Diplomat Pharmacy Inc. Summary of Non-Employee Director Compensation Program (Effective December 2015)

EX-10.1 2 a16-6646_1ex10d1.htm EX-10.1

Exhibit 10.1

 

Diplomat Pharmacy Inc.

Summary of Non-Employee Director Compensation Program

(Effective December 2015)

 

The following table sets forth the compensation program for non-employee directors:

 

Annual cash retainer:

 

 

 

Board

 

$

50,000

 

Additional cash retainer:

 

 

 

Audit Committee-Chair

 

$

10,000

 

Annual grant of restricted stock (grant date fair value)

 

$

75,000

 

 

In addition, the Company reimburses expenses associated with attendance at Board meetings for all directors.

 

Restricted Stock.  Each non-employee director will be paid the annual grant of restricted stock as of the earlier of (a) June 1 and (b) the date of the annual meeting of shareholders.  Notwithstanding the foregoing, the initial restricted stock grant for a new non-employee director appointed other than at the annual meeting of shareholders shall be made as of the date of initial appointment, having a pro rata grant date fair value as determined by the Board or the Compensation Committee.

 

The restricted stock vests in full on the first anniversary of the grant date or earlier upon a change of control of the Company, subject to the director’s continued service to the Company through such vesting date.

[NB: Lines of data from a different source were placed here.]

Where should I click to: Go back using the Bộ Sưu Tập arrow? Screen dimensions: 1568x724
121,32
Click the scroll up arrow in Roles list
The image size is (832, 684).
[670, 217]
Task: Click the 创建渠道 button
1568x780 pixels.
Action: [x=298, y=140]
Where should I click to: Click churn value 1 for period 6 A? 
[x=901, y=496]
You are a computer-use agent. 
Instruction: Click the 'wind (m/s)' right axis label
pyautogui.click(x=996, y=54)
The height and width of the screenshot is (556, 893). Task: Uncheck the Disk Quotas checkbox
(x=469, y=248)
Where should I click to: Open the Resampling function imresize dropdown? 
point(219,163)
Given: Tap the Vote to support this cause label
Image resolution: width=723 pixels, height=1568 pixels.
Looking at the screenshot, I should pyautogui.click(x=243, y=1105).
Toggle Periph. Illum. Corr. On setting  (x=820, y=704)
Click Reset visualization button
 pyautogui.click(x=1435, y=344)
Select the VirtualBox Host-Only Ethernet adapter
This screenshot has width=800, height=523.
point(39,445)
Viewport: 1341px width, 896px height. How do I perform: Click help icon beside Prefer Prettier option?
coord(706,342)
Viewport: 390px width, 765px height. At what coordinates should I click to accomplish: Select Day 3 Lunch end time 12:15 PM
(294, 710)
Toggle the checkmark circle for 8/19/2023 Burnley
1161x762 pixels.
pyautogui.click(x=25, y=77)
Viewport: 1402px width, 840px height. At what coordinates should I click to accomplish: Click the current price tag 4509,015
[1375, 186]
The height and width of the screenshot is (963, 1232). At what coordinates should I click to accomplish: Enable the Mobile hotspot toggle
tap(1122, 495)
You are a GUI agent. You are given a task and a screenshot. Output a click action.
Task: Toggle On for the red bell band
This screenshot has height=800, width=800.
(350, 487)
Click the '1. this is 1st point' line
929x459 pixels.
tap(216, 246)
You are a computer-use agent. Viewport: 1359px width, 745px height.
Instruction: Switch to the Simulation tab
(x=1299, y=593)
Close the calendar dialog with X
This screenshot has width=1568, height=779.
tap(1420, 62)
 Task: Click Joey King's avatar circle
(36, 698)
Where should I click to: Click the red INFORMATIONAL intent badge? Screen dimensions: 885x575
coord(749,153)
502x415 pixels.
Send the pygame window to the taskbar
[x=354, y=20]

Except as set forth in the prior sentence, the restricted stock will be forfeited in the event of termination of service prior to the vesting date.  During the restricted period, the restricted stock entitles the participant to all of the rights of a shareholder, including the right to vote the shares and the right to receive any dividends thereon. Prior to the end of the restricted period, restricted stock generally may not be sold, assigned, pledged, or otherwise disposed of or hypothecated by participants.